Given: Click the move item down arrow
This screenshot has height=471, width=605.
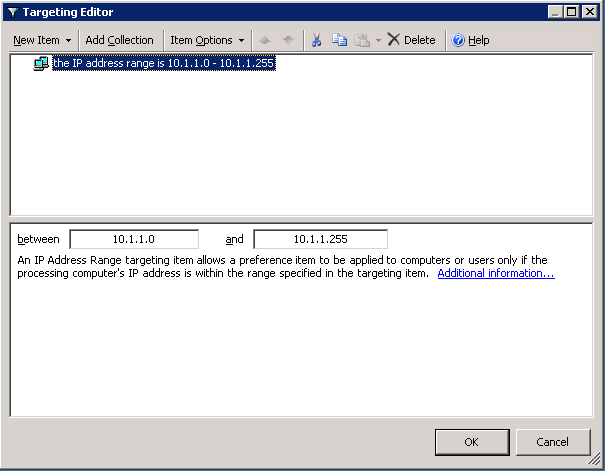Looking at the screenshot, I should [x=288, y=40].
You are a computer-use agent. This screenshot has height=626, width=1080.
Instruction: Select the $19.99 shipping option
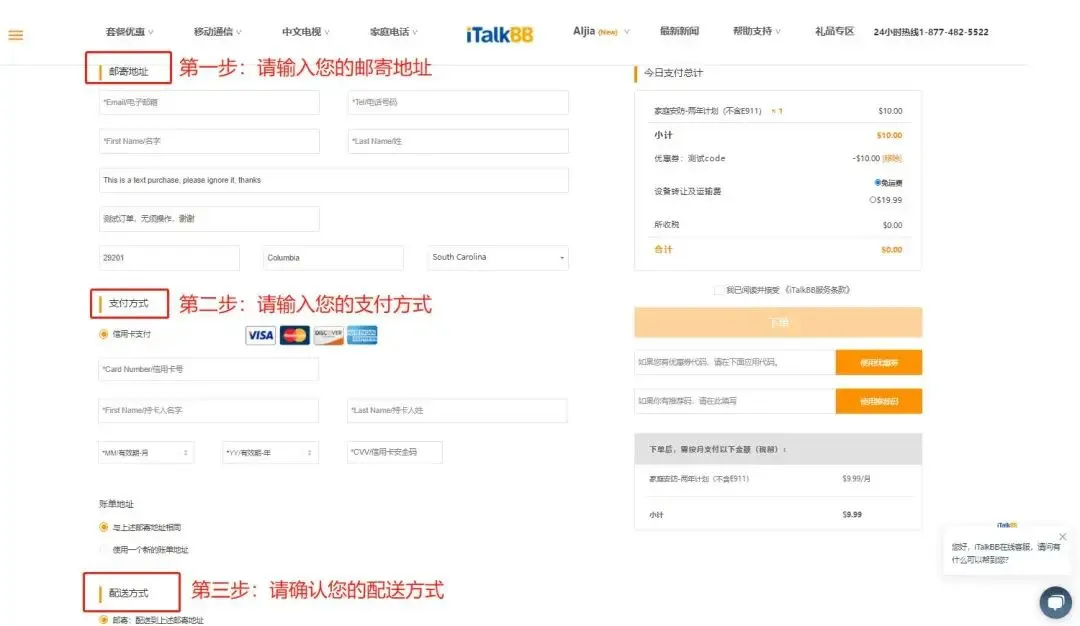(x=873, y=200)
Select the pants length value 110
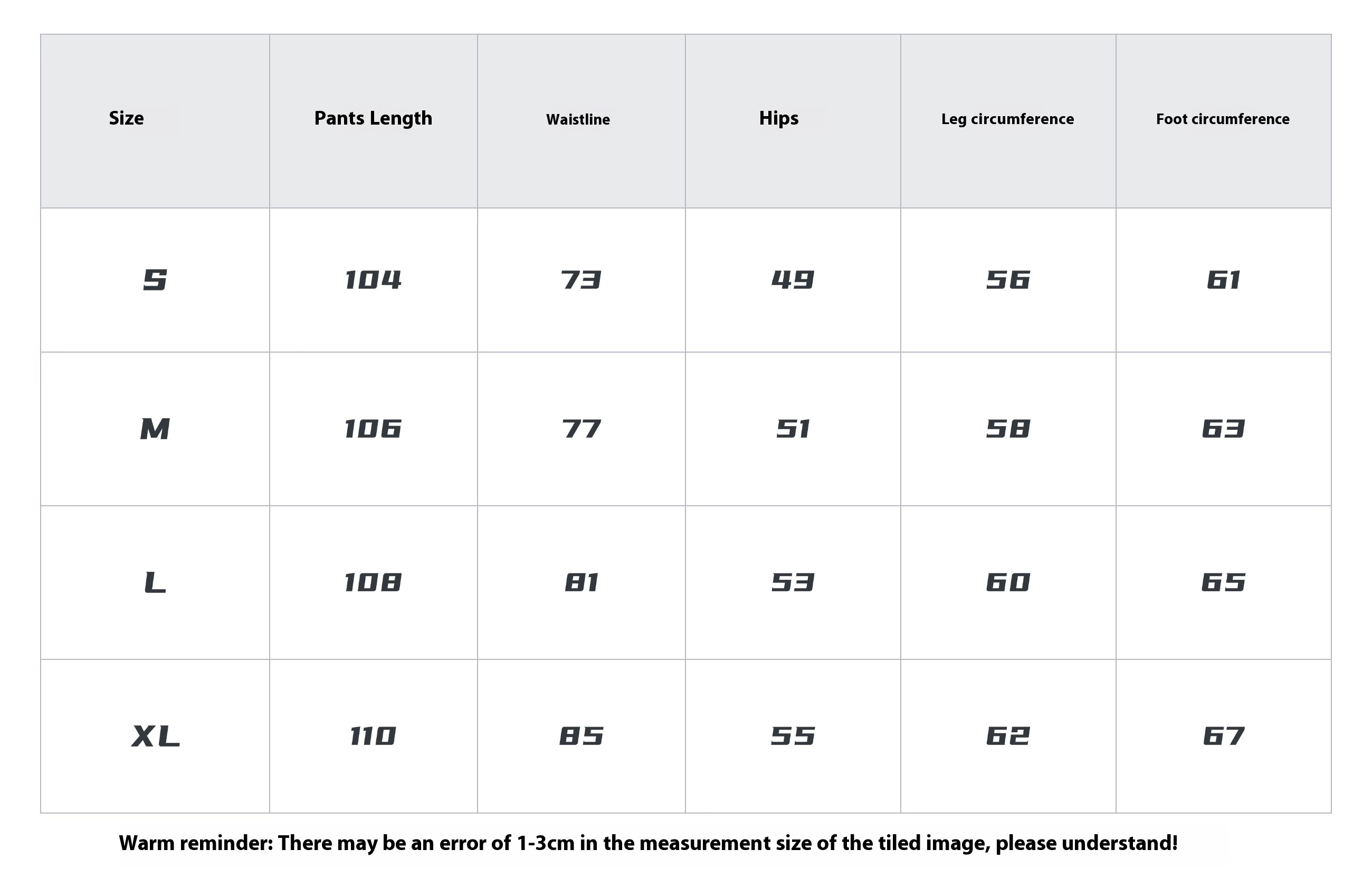This screenshot has height=887, width=1372. [x=373, y=736]
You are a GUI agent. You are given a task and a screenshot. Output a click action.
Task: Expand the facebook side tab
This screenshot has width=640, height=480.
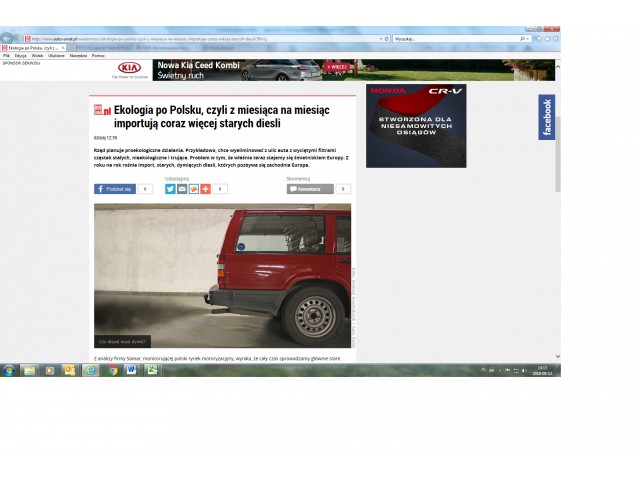coord(547,117)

● ● ● ● ●

■ **Exercise**
Recast the entries above as a two-column CSV with the columns "instruction" and "target", one row per entry: put the entry's text in the first field and its answer in the second, each field quoted and with line breaks replaced by spaces. Leave out the pictures.

■ **Result below**
instruction,target
"Given: Click the move item down arrow This screenshot has height=471, width=605.","Looking at the screenshot, I should [x=288, y=40]."
"You are a computer-use agent. This screenshot has height=626, width=1080. Instruction: Select the $19.99 shipping option","(x=873, y=200)"
"Select the pants length value 110","This screenshot has height=887, width=1372. [x=373, y=736]"
"You are a GUI agent. You are given a task and a screenshot. Output a click action. Task: Expand the facebook side tab This screenshot has width=640, height=480.","coord(547,117)"